Making me wonder, did people who grow old back then seek comfort in those who were religious symbols and when this was taken away, they lost their sense of being worthy enough. It makes me wonder if elderly people in those days found solace in religious icons, and if this was taken away, they lost their sense of worthiness.
The two individuals who participate in the beheading—prisoner guards—clearly don’t show any remorse for what they have done. It makes me think of those who actually beheaded people as an occupation. If they experienced any emotion or if they channelled the excitement of the audience when performing such acts. The final person shown in the artwork is the young woman with the gold serving plate that one of the prisoner guards’ points to. Despite the fact that executions occurred in front of a large crowd, people wanted a visual reminder of an execution for a time after.

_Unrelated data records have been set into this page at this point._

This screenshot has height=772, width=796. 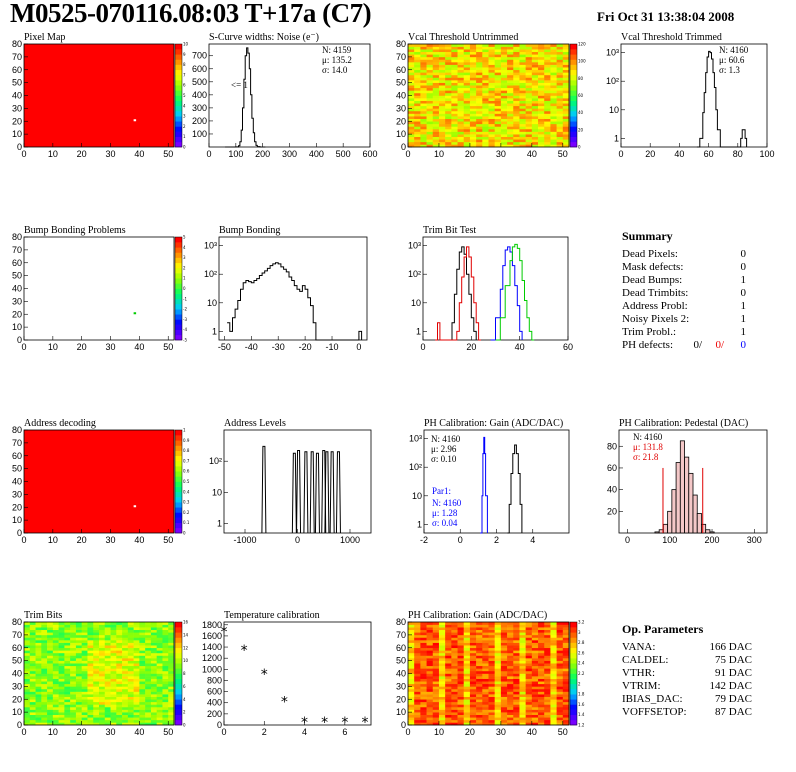 I want to click on map-defect-pixel, so click(x=135, y=120).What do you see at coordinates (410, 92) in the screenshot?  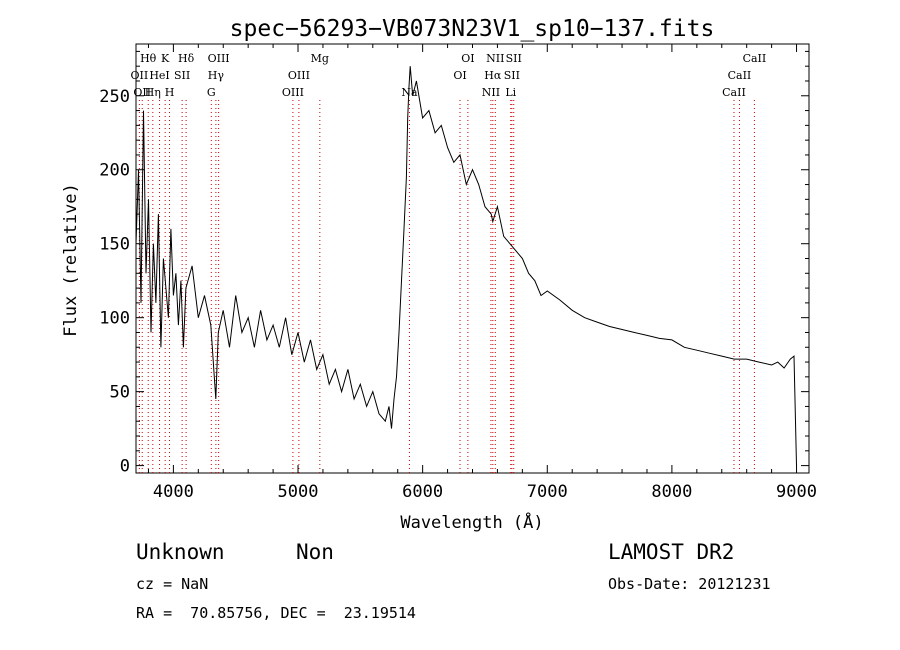 I see `line-marker-label: Na` at bounding box center [410, 92]. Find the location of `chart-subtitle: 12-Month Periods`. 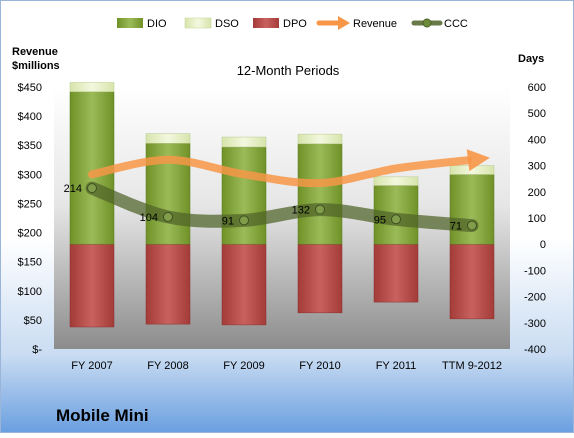

chart-subtitle: 12-Month Periods is located at coordinates (288, 70).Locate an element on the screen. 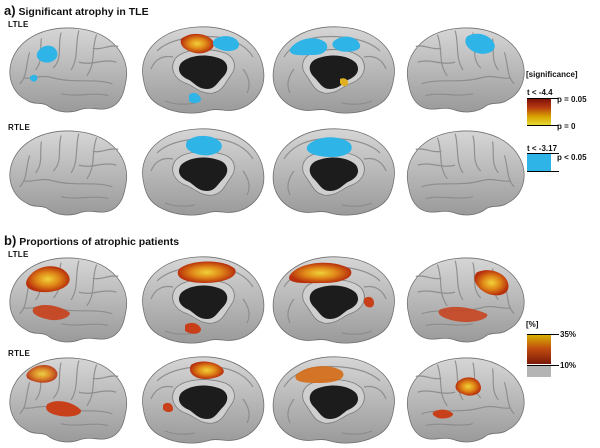 The height and width of the screenshot is (448, 600). brain-b-rtle-right-lateral is located at coordinates (466, 400).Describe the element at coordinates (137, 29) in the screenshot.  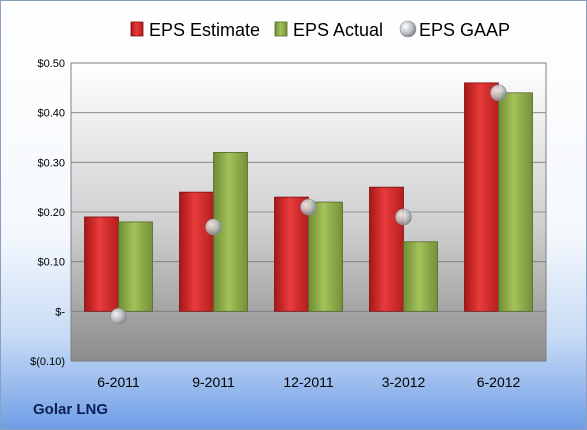
I see `legend-estimate-swatch` at that location.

The fact that this is the only painting in which Caravaggio signed is another distinctive feature. In fact, he created his signature in a gory yet fascinating method to sign his painting, using the red blood of St. John from the painting!

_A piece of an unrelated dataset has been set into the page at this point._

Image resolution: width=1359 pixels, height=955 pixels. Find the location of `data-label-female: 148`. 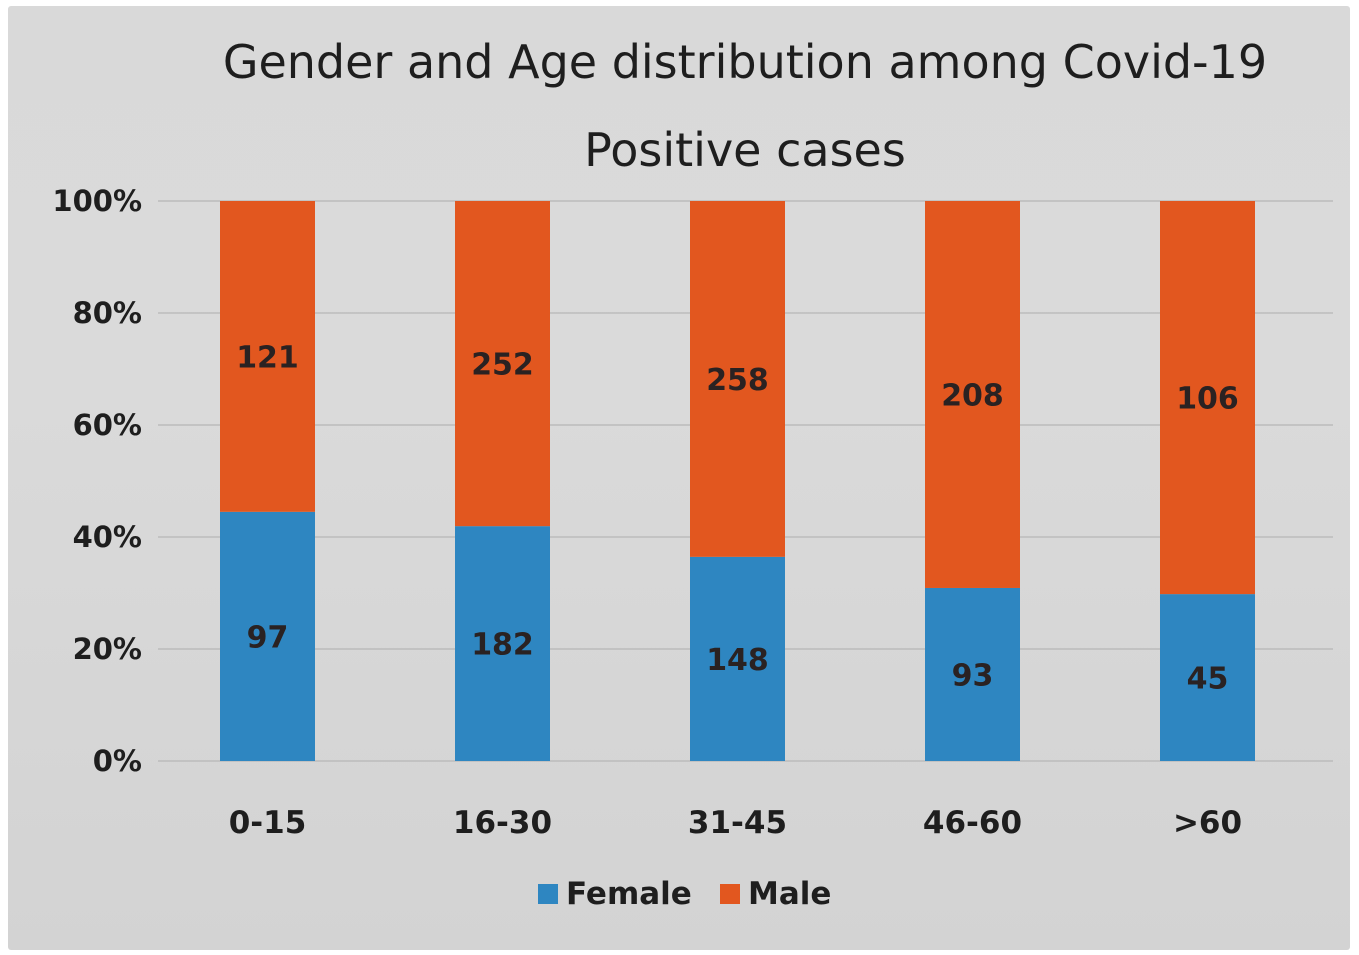

data-label-female: 148 is located at coordinates (738, 660).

Another interesting place we visited was the World War II shelters and catacombs, which were once utilized by both the living and the dead and are situated just outside the city walls of what was once Melite. The catacombs are thought to date back to the Roman period and remained in use until the 7th century possibly even into the 8th century. There is evidence that Christians briefly used it in the 13th century, re-cutting a portion to serve as a shrine. However, during World War II, the living utilized these chambers as a place to take refuge. Wealthier individuals would have had private rooms of their own, while less fortunate people would have had to remain in the narrow tunnels.
The tour guide actually shared with us a story her grandmother had told her about a wartime incident that happened at the catacombs. Even though the harbour area of Valletta was a major target of bombing by the Luftwaffe and the Italian Air force during in the war, a woman was killed by an enemy bomb that fell just outside the entrance as she was closing the doors. I didn't consider the connection between the living and what used to be a place for the dead until after I left that evening. It is said that we are truly closer to death than we realize, and those who faced the unimaginable fear of death, shared a space with those were they was once laid to rest.
The island of Malta is a fascinating place for its history and culture which has been influenced by different societies, this has created a mixture of architecture, flavourful food and people who are proud to share their history and heritage.